─── TEXTE FOURNI

C. Le racisme comme réponse au racisme

1. La mise en scène des conflits européens

Il faudrait souffrir d’une cécité aiguë pour ne pas déceler le discours anti-Français et dans une large mesure anti-Occidental que véhicule ce roman. Qu’il soit tenu par une intellectuelle française – Aubéri661 – ne le rend pas moins réel ni moins violent. Un lecteur distrait croirait facilement que dans cette vision, manichéenne, le Noir, en l’occurrence ici le Comorien est un angélique, pauvre victime de la violence blanche et le Blanc forcément le méchant. Ce qui serait évidemment une très belle contre-vérité insoutenable. Donc vision nécessairement dangereuse. La réponse à la violence doit-elle nécessairement être la violence ? Ne risquerait-on pas dans cette vision des choses de déclencher une escalade de violence interminable non profitable à personne ?

Tout commence avec la mise en exergue de l’animosité des Européens. Le roman les montre comme des personnes incapables de s’aimer entre eux. Mais redoutablement solidaires quand il s’agit de s’unir pour la haine des autres. Ainsi l’union sacrée qu’ils ont formée pour marginaliser les Comoriens ne tardera pas à exploser : « L’affaire des indigènes réglée, la guerre pouvait alors faire rage entre Européens. Ainsi les Français considéraient les Belges comme des Européens de seconde zone et s’adressaient à eux avec condescendance, un sourire énigmatique ou faussement encourageant aux lèvres. C’est le sourire que l’on garde plaqué à la bouche en s’adressant aux gens atteints d’une maladie incurable662. »

Ceux qui ont rapidement conclu que les combats avaient pris fin en seront pour leurs frais car les hostilités continuent entre Belges et Français et entre Belges eux-mêmes : « Ce mépris, les Belges ne se contentaient pas de le rendre au centuple aux Français de ces îles, mais ils le doublaient d’une haine indicible. Pour épicer le tout, même au fin fond de cette terre afrasienne, la guerre tribale se poursuivait implacablement entre Belges : les Flamands et les Wallons se vouaient une franche et gaillarde inimitié663. »

──────
─── DONNÉES À EXAMINER

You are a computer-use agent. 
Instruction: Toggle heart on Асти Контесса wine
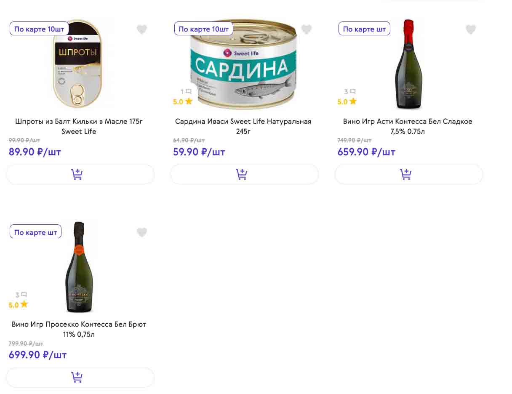click(471, 29)
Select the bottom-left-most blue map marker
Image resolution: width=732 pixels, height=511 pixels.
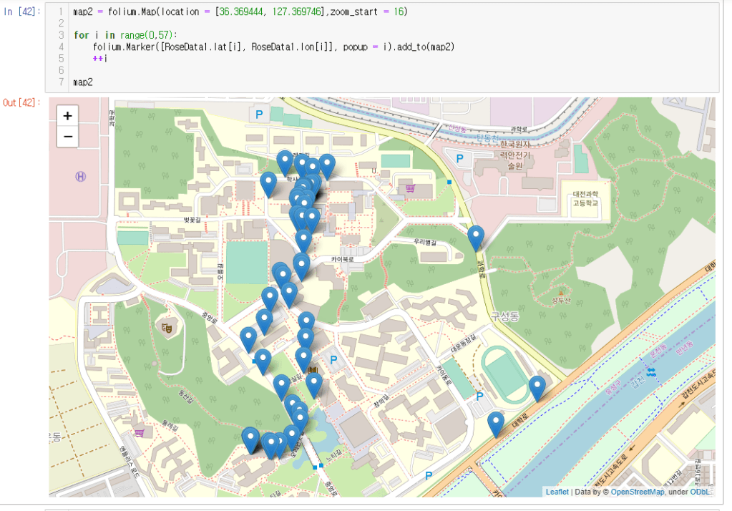click(x=250, y=439)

──────

**TRAVAIL DEMANDÉ:**
Répondez brièvement à partir du texte fourni.
(a) Par qui le discours anti-Français que véhicule le roman est-il tenu ?
(b) D'après la citation, comment les Français considéraient-ils les Belges ?
(c) Entre quels groupes de Belges la « guerre tribale » se poursuivait-elle ?

**RÉPONSE RÉDIGÉE:**
(a) Par une intellectuelle française, Aubéri.
(b) Comme des Européens de seconde zone.
(c) Entre les Flamands et les Wallons.